A resource for teaching. We have found literate programming documents to be very valuable teaching tools. The narrative component allows us to explain each step of the analysis as it is performed in the context of a research question, and the structured nature of literate programming enforces good habits in students new to bioinformatics. By introducing analysis using literate programming, students build a strong foundation that encourages them to approach analysis in the same way they would approach any other scientific process.
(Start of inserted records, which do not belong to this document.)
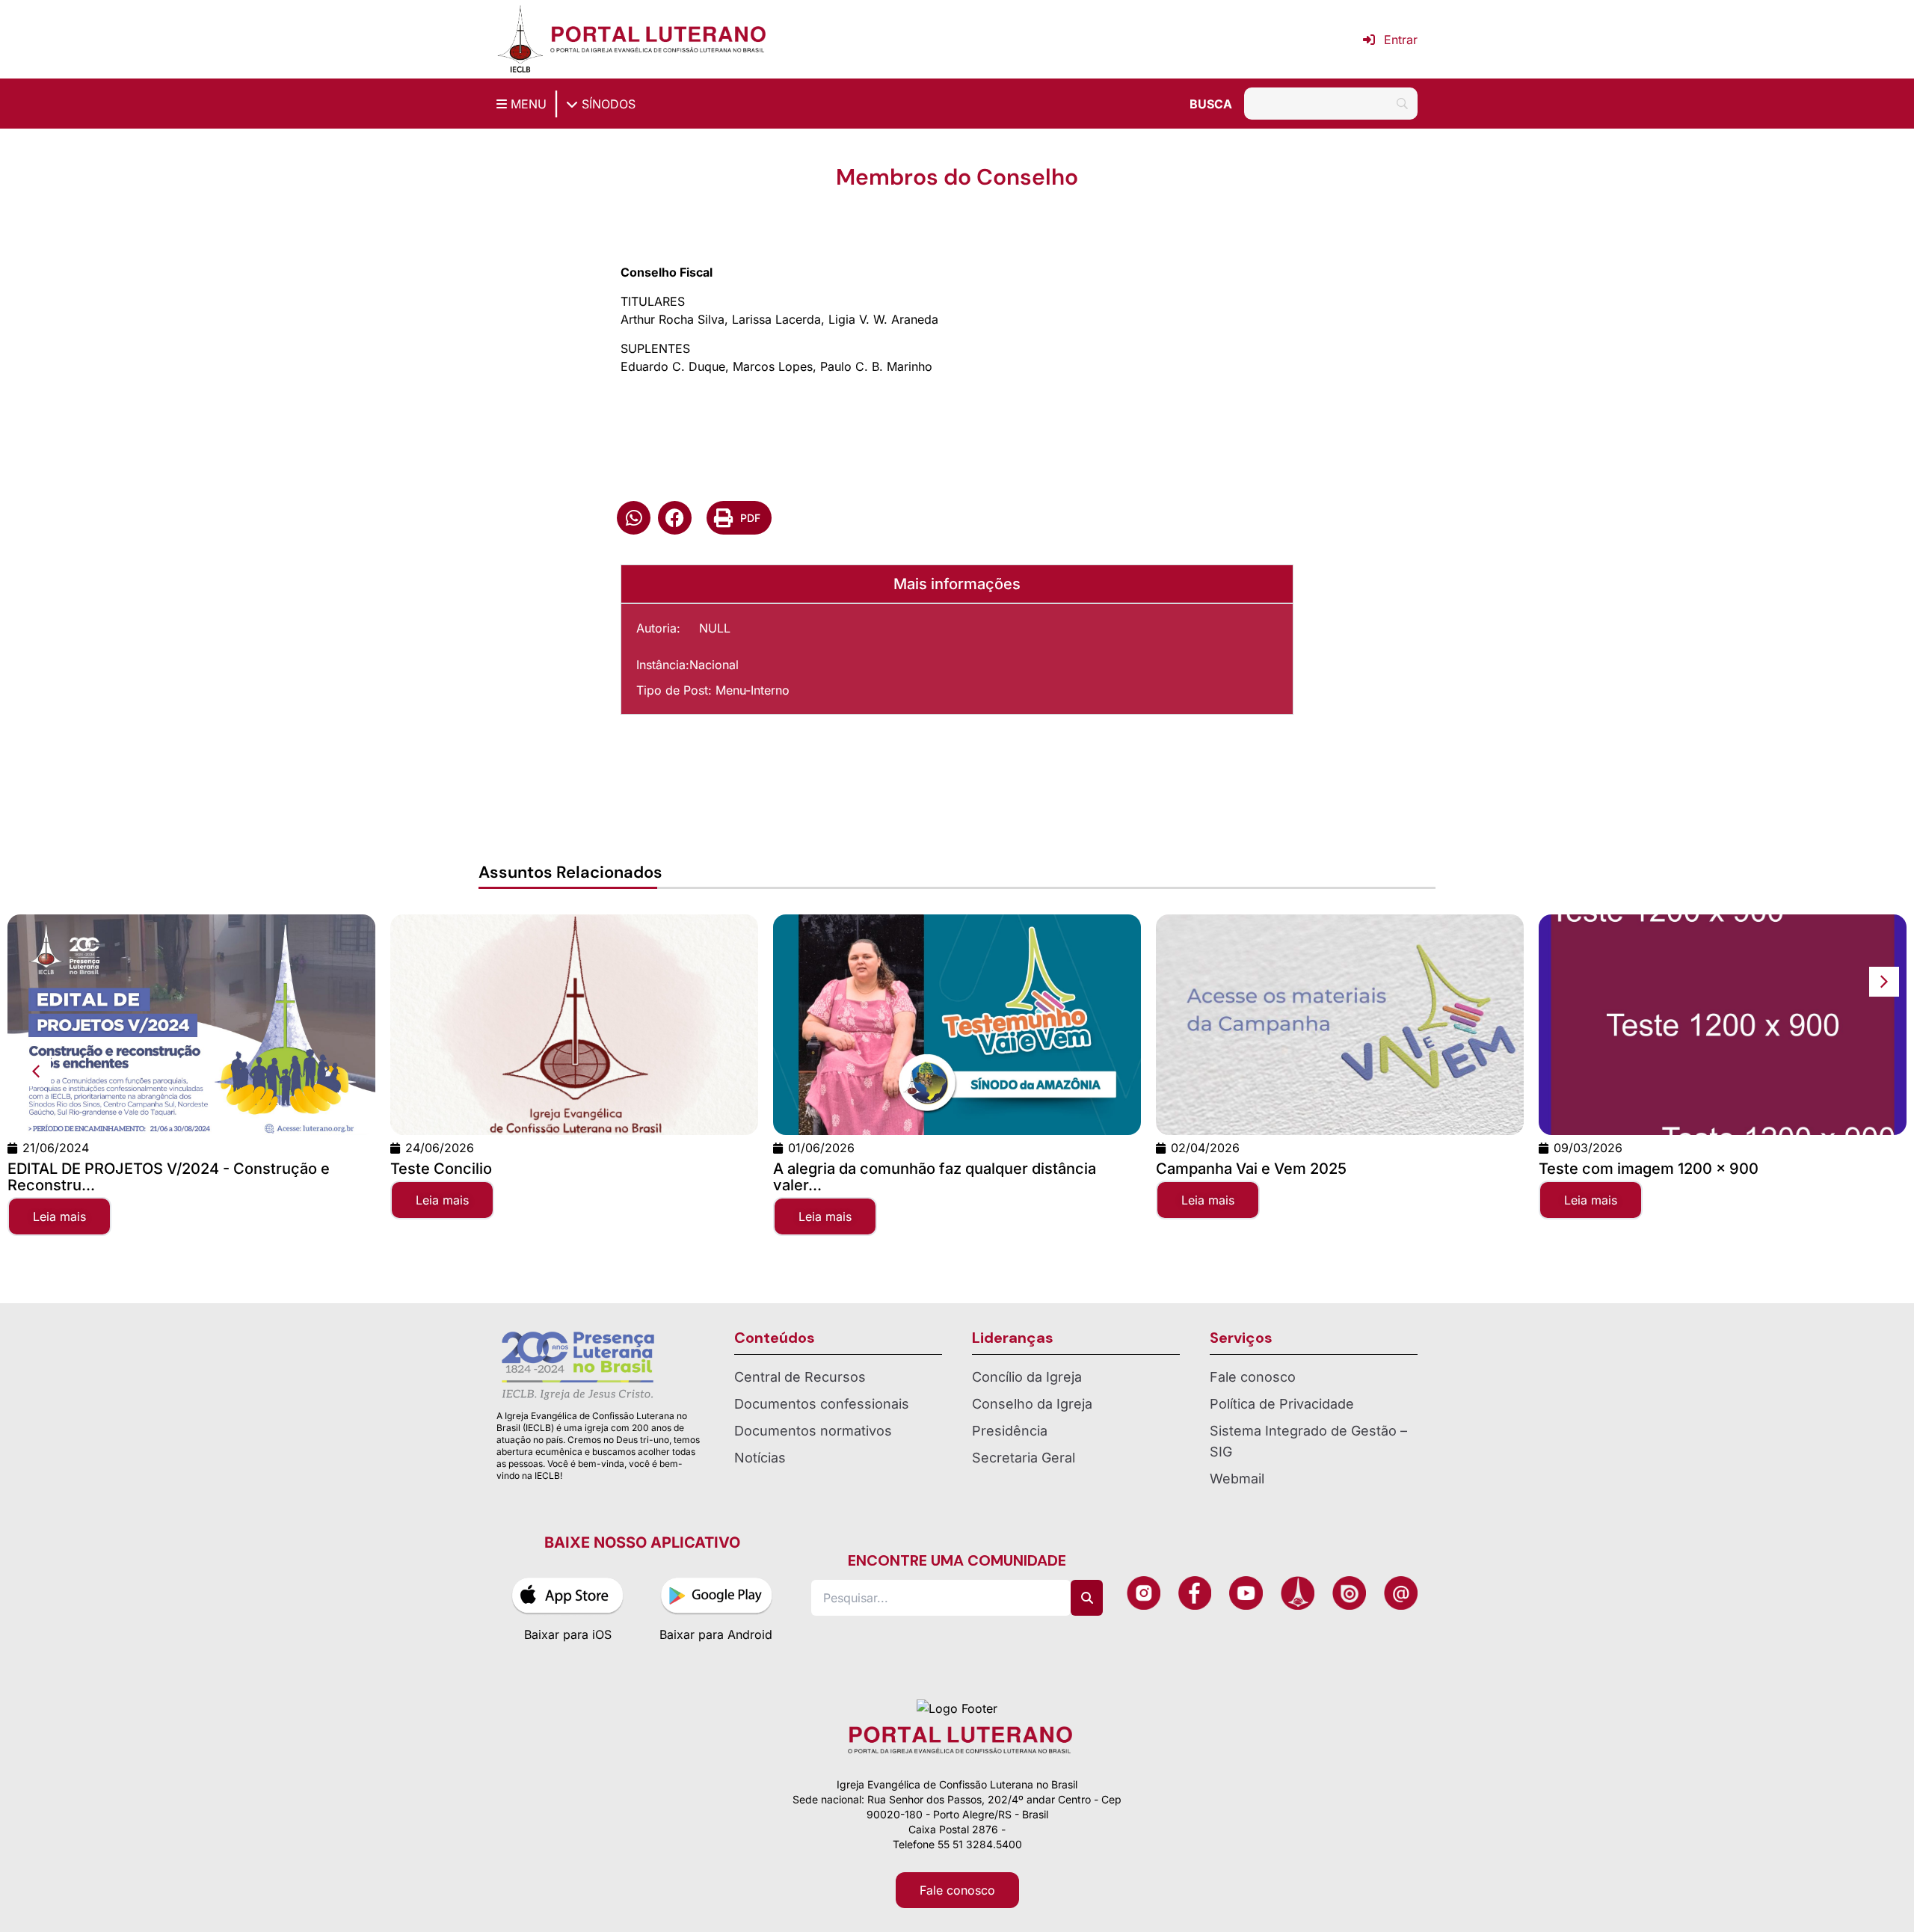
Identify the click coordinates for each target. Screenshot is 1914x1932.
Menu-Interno (753, 690)
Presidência (1009, 1431)
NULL (714, 628)
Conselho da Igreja (1032, 1404)
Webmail (1237, 1478)
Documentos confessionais (821, 1404)
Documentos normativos (813, 1431)
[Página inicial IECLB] (520, 39)
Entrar (1401, 39)
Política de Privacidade (1282, 1404)
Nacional (714, 664)
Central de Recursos (800, 1377)
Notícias (760, 1457)
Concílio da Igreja (1027, 1377)
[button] (633, 518)
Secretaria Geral (1023, 1457)
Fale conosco (1253, 1377)
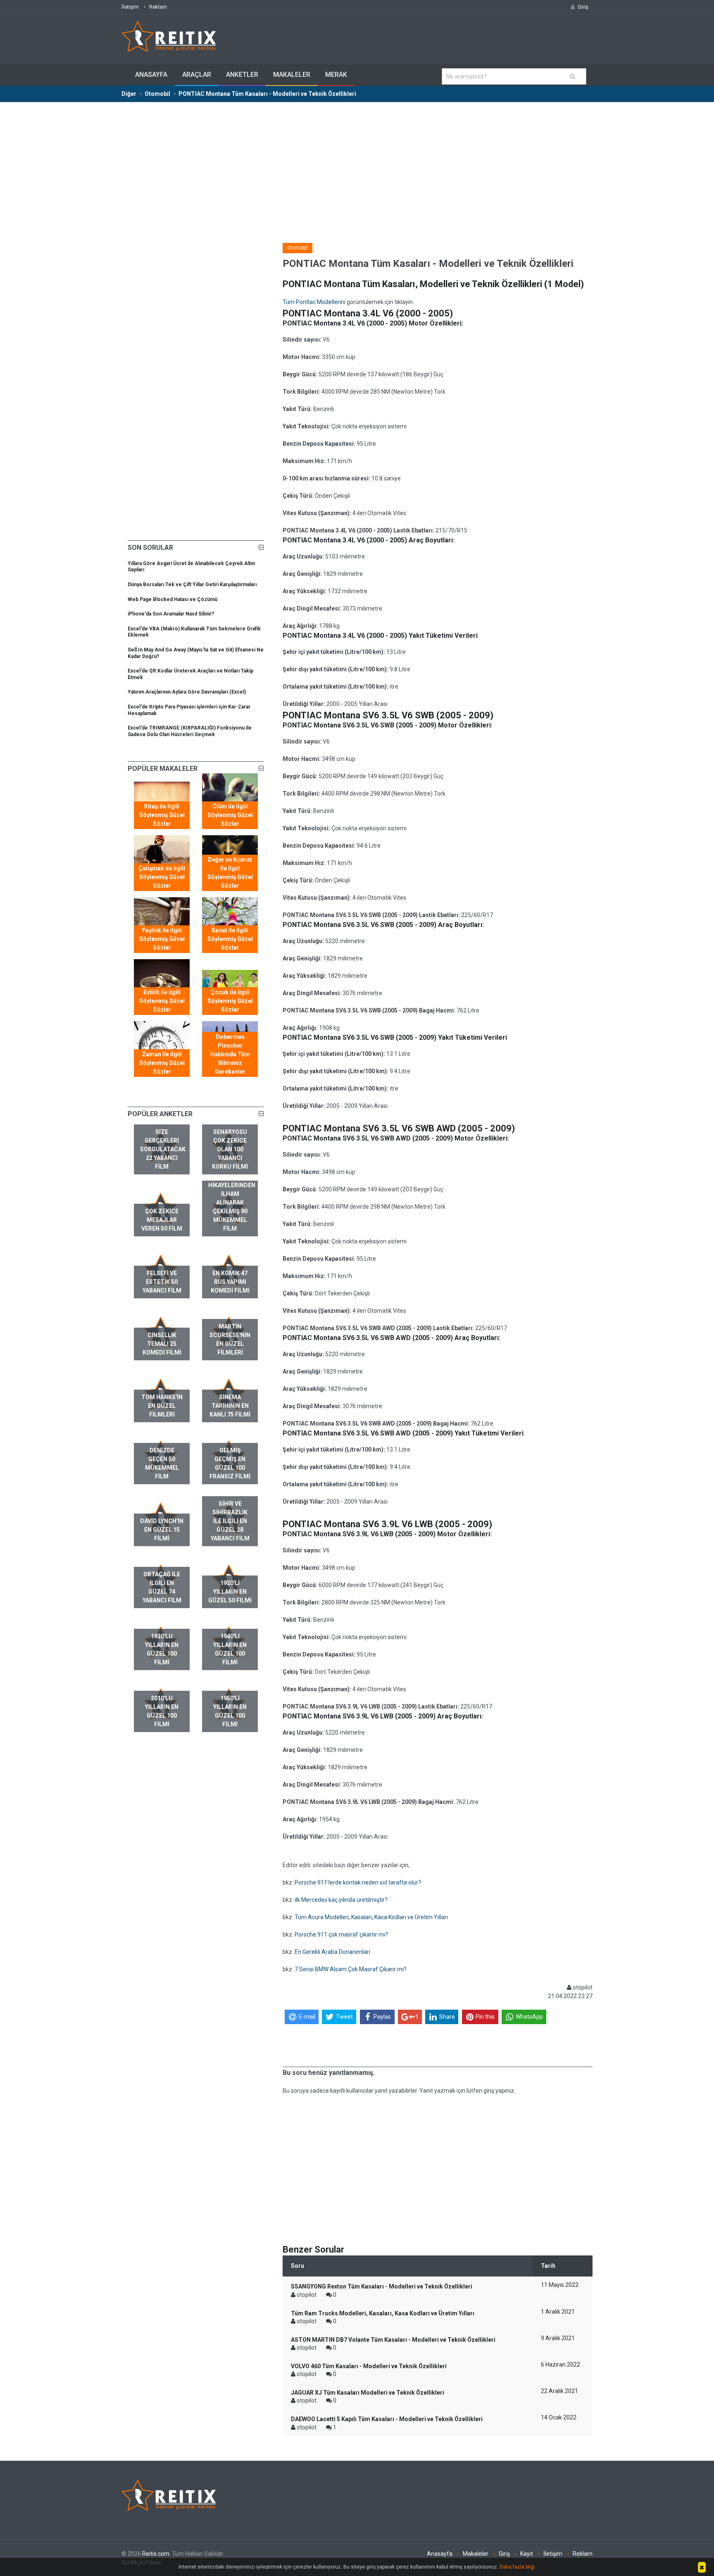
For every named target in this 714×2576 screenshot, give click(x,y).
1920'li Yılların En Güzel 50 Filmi (230, 1592)
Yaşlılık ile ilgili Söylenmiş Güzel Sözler (162, 939)
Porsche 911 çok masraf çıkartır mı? (341, 1934)
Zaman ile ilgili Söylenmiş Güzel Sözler (162, 1063)
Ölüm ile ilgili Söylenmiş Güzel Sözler (230, 815)
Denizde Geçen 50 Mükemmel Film (162, 1463)
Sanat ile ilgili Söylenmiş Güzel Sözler (230, 939)
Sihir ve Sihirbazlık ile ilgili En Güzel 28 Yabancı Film (230, 1521)
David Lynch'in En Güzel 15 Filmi (161, 1530)
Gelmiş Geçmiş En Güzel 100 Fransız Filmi (229, 1463)
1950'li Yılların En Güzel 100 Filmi (230, 1711)
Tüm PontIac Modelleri (312, 302)
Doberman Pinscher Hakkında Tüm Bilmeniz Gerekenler (230, 1054)
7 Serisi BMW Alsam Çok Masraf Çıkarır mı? (351, 1969)
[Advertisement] (357, 164)
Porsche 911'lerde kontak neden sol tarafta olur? (358, 1882)
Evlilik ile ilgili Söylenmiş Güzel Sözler (162, 1001)
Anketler (242, 74)
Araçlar (196, 74)
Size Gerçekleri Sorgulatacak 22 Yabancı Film (163, 1149)
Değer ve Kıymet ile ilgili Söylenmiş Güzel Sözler (230, 872)
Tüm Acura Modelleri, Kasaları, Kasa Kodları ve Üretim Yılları (371, 1917)
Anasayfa (151, 74)
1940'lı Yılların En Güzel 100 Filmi (230, 1649)
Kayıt (526, 2553)
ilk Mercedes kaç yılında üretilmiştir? (341, 1899)
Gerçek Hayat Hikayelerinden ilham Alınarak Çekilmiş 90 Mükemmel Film (231, 1202)
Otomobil (297, 248)
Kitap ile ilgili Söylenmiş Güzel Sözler (162, 815)
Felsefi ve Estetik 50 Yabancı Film (162, 1282)
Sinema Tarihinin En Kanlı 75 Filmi (229, 1406)
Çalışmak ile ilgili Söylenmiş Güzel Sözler (161, 877)
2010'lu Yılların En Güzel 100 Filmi (161, 1711)
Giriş (504, 2553)
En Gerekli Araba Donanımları (332, 1952)
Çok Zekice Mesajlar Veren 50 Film (161, 1220)
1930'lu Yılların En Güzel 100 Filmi (161, 1649)
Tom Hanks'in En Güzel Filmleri (162, 1406)
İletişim (130, 7)
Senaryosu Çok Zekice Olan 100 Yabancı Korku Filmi (230, 1149)
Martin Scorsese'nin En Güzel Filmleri (229, 1339)
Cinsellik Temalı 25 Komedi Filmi (162, 1344)
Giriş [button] (583, 7)
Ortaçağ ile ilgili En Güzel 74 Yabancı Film (162, 1587)
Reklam (158, 7)
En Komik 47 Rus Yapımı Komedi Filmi (230, 1282)
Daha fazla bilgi (517, 2567)
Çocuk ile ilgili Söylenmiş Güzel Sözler (230, 1001)
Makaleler (291, 74)
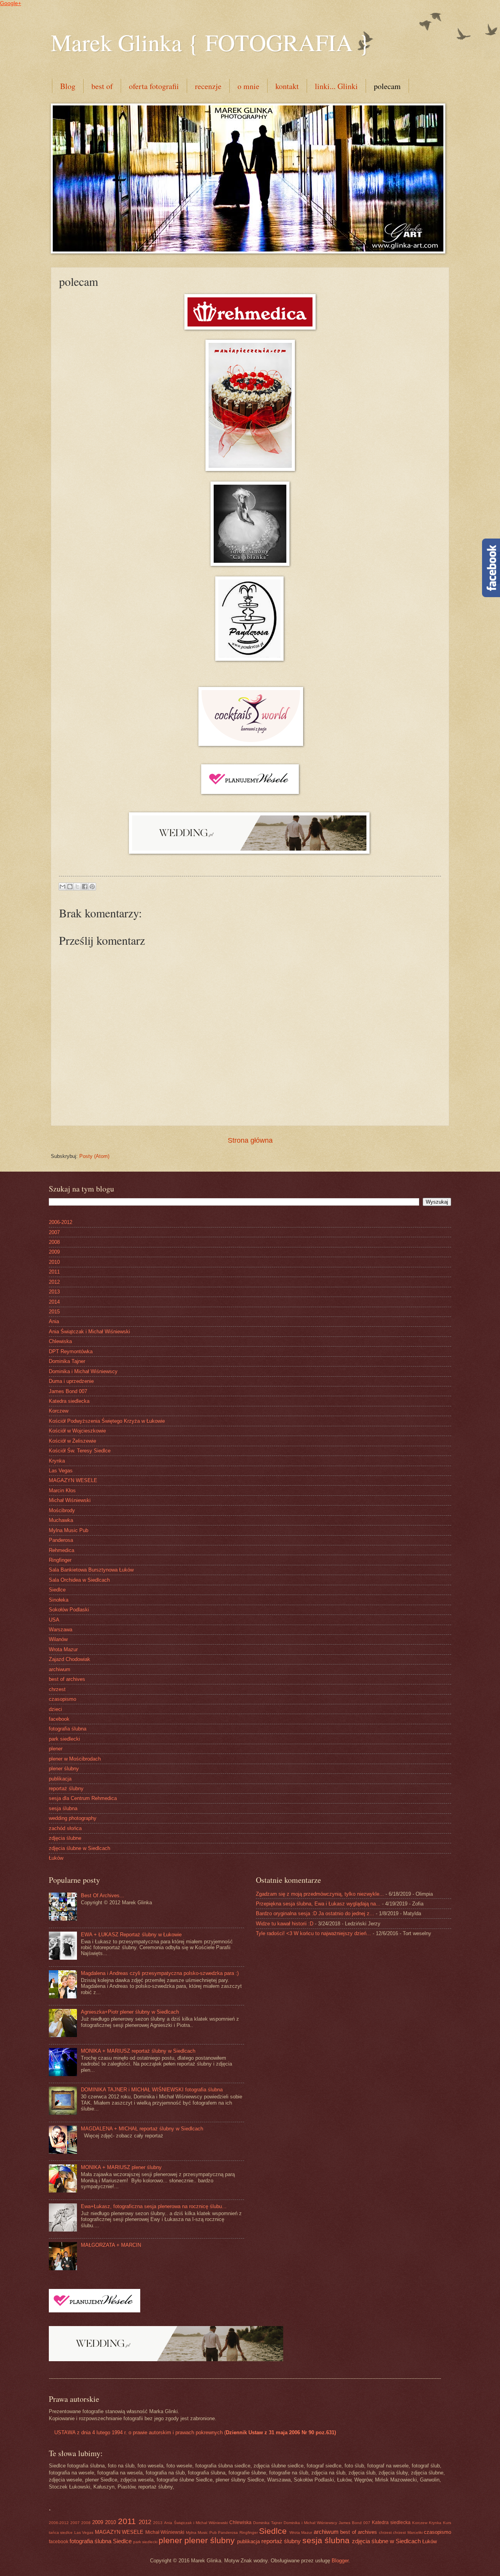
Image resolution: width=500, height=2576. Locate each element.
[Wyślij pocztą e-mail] (62, 886)
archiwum (59, 1669)
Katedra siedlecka (69, 1401)
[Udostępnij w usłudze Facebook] (85, 886)
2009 (54, 1252)
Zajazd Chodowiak (69, 1659)
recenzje (208, 86)
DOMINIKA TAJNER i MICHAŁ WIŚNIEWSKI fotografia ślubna (152, 2090)
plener (55, 1749)
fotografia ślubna (67, 1729)
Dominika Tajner (67, 1361)
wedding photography (72, 1818)
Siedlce (57, 1590)
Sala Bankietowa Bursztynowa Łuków (91, 1570)
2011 (54, 1272)
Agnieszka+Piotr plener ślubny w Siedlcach (130, 2012)
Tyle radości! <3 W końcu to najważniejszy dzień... (313, 1933)
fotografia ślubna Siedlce (101, 2541)
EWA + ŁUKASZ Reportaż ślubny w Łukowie (131, 1934)
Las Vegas (61, 1471)
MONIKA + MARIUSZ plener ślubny (121, 2167)
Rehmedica (61, 1550)
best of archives (67, 1679)
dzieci (55, 1709)
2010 (54, 1262)
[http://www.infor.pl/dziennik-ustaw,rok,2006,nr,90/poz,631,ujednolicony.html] (51, 2432)
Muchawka (61, 1520)
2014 (54, 1302)
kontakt (287, 86)
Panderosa (61, 1540)
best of (102, 86)
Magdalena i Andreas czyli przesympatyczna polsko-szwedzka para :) (160, 1973)
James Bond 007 (68, 1391)
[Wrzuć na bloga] (70, 886)
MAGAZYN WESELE (73, 1480)
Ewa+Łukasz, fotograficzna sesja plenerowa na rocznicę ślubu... (154, 2206)
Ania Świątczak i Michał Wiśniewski (89, 1331)
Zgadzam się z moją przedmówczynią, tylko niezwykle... (320, 1894)
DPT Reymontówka (71, 1351)
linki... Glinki (336, 86)
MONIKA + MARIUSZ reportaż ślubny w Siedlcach (138, 2051)
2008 (54, 1242)
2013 (54, 1292)
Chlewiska (60, 1341)
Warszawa (60, 1629)
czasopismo (62, 1699)
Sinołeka (58, 1600)
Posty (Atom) (94, 1156)
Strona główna (250, 1140)
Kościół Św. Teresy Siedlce (80, 1451)
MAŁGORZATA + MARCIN (111, 2245)
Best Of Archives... (102, 1895)
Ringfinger (60, 1560)
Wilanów (58, 1639)
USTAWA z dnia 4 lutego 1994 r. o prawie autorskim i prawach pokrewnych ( (194, 2432)
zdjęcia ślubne (65, 1838)
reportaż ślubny (66, 1788)
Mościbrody (62, 1510)
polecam (387, 86)
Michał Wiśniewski (70, 1500)
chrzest (57, 1689)
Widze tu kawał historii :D (284, 1924)
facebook (59, 1719)
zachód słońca (65, 1828)
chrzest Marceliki (407, 2532)
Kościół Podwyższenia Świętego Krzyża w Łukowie (107, 1421)
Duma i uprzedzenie (71, 1381)
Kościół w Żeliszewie (72, 1441)
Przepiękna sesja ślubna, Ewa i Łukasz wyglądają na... (318, 1904)
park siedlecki (64, 1739)
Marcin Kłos (62, 1490)
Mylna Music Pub (68, 1530)
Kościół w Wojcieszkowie (77, 1431)
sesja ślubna (63, 1808)
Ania (54, 1321)
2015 (54, 1312)
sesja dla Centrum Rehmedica (83, 1798)
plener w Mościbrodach (75, 1759)
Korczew (58, 1411)
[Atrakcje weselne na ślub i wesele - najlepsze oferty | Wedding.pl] (250, 852)
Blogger (340, 2561)
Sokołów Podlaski (69, 1610)
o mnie (248, 86)
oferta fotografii (154, 86)
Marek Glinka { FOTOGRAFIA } (210, 42)
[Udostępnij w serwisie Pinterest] (92, 886)
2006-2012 (60, 1222)
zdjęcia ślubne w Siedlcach (79, 1848)
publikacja (60, 1779)
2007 (54, 1232)
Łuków (56, 1858)
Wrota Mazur (63, 1649)
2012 (54, 1282)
Reproducibility. Last but not least, performing bioinformatics analyses using literate programming considerably improves the reproducibility of published research. Since the analysis code and results are linked, there is no confusion about which version of a particular analysis generated an output. This also simplifies manuscript preparation, as the methods section can be written based on the literate programming documents that generated each result. The literate programming documents themselves can also be provided as downloadable supplemental materials to aid others, either in reanalyzing the published data or utilizing the same analysis techniques in their own research efforts. These benefits will only become more valuable as the bioinformatics field matures, especially as more journals adopt stricter requirements regarding the release of analysis code as a condition of publication.

In summary, we believe the regular use of literate programming in biological research makes bioinformatics analyses more transparent, easier to share, better documented and more reproducible.

 

Table 1

Literate Programming Tool Programming Language Website
RMarkdown R (supports others) rmarkdown.rstudio.com
Jupyter Python (supports others) jupyter.org
EMACS Org mode Most languages orgmode.org

 

References
Knuth, D. E. (1984). Literate programming. The Computer Journal, 27(2), 97-111.